Il rito delle streghe – Un seguito inutile

Capita a tutti di sbagliare, pure a Jason Blum che con la sua Blumhouse riesce quasi sempre ad intercettare i gusti del pubblico. Questo “Il rito delle streghe”, in originale “The Craft: Legacy”, si può tranquillamente inserire tra quelle pellicole che il produttore low budget più famoso di Hollywood, ha decisamente toppato. Seguito e allo stesso remake del teen horror anni novanta “Giovani Streghe” (“The Craft”), il film diretto dalla giovane attrice/regista Zoe Lister-Jones riesce ad essere fallimentare praticamente sotto ogni aspetto.

Il rito delle streghe

La storia vede la giovane Lily (Cailee Spaeny) trasferirsi con la madre nella cittadina dove risiede il nuovo compagno di quest’ultima.
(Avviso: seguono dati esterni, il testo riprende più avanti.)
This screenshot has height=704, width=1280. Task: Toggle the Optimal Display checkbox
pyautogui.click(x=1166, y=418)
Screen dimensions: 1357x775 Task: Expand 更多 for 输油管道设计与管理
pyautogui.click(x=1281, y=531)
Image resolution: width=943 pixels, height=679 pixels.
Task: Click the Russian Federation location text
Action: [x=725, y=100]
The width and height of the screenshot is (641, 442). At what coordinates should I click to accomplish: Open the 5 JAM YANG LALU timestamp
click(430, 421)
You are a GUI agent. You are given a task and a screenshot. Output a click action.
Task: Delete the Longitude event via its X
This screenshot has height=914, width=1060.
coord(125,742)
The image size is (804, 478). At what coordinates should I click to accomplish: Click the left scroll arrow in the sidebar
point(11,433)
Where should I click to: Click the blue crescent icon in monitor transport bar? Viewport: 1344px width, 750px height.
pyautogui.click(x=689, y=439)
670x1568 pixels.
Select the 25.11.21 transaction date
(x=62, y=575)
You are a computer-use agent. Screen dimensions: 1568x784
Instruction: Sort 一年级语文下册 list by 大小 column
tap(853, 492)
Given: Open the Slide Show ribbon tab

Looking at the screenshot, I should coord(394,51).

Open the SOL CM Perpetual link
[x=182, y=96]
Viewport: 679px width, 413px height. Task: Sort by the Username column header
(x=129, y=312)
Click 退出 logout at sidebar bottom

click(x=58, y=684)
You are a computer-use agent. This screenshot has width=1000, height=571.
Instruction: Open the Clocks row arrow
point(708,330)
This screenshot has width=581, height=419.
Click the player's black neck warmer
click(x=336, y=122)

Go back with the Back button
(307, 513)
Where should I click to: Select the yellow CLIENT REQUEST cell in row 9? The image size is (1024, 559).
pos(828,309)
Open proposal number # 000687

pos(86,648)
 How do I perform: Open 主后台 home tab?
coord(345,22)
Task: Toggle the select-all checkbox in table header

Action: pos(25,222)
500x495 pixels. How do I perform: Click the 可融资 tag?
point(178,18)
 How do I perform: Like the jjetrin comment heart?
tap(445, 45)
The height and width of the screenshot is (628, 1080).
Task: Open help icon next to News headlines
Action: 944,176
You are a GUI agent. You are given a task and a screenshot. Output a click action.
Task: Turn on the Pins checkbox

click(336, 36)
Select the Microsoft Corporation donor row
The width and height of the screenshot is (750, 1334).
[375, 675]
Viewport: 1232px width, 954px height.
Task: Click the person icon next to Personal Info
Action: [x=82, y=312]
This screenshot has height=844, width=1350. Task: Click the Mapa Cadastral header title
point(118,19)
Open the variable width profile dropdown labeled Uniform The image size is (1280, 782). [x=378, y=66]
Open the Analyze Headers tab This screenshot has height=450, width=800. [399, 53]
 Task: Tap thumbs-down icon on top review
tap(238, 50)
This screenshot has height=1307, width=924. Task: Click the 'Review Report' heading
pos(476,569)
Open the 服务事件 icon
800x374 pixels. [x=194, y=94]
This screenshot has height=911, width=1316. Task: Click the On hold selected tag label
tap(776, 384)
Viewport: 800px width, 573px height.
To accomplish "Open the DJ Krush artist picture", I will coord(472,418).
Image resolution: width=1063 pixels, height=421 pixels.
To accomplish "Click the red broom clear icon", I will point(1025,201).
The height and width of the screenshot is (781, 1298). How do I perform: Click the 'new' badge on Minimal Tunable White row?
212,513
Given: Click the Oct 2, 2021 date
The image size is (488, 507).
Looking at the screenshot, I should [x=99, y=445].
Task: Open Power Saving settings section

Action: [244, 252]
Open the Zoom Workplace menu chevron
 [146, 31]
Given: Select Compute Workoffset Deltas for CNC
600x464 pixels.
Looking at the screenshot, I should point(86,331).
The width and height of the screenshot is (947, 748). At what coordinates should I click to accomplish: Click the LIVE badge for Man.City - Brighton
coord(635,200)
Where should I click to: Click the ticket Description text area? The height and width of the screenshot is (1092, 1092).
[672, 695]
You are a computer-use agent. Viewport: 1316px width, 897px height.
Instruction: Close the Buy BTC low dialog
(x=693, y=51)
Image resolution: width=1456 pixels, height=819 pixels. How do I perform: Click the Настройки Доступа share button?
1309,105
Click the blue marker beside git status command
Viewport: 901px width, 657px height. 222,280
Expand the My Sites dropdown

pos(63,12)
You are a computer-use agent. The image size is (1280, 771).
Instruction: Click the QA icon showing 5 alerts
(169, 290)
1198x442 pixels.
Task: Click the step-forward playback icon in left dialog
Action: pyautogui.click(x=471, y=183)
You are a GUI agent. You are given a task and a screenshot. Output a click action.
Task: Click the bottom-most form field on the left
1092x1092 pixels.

La ragazza verrà accolta calorosamente dal futuro patrigno, ma allo stesso tempo incontrerà dei seri problemi ad integrarsi con i nuovi compagni di scuola. Ad aiutarla un gruppo di studentesse dedite alla stregoneria in cerca di una quarta figura femminile che completi il loro cerchio magico. Queste infatti vedono in Lily la figura di cui hanno bisogno. Sbloccati i poteri magici, queste inizieranno ad usarli e ad abusarne fino a superare dei limiti che metteranno a rischio le loro vite.

Il rito delle streghe

“Il rito delle streghe” ricalca di fatto la struttura del suo predecessore, aggiornando il tutto in salsa social network e smartphone. Purtroppo però un cast incolore e una scrittura assolutamente anonima affossano anche i pochi momenti in cui il film cerca in qualche modo di costruire tensione. Più che streghe che hanno stretto un patto con qualche presenza oscura, il nuovo quartetto di protagoniste sembrano delle Winx calate sui toni della serie televisiva “Buffy”, o per restare in tema “Streghe”. Diviene difficile capire come da un teen horror imperfetto ma non privo di personalità come “Giovani Streghe” di Andrew Fleming, si sia finiti a vedere la versione incolore di un pilota televisivo di terza categoria.

Il rito delle streghe

Parte della colpa va sicuramente alla filosofia produttiva a budget ridotto della Blumhouse, ma in questo caso se questo aspetto ha sicuramente condizionato parte degli effetti speciali e resa visiva generale, a decretare il fallimento del “Il rito delle streghe” è la sceneggiatura scritta dalla stessa Zoe Lister-Jones. Questa infatti delinea caratteri macchiettistici ed è completamente incapace di creare tensione di alcun tipo. La sensazione generale durante la visione è quella di assistere a una serie di azioni casuali compiute da esseri decerebrati dalla fattezze umane. Persino la colonna sonora risulta monotona e priva di personalità. Ovviamente nemmeno “Il rito delle streghe” è immune al colpo di scena finale atto ad aprire la strada ad un possibile seguito, ma se siamo fortunati, visto lo scarso successo di questo non lo vedremo mai.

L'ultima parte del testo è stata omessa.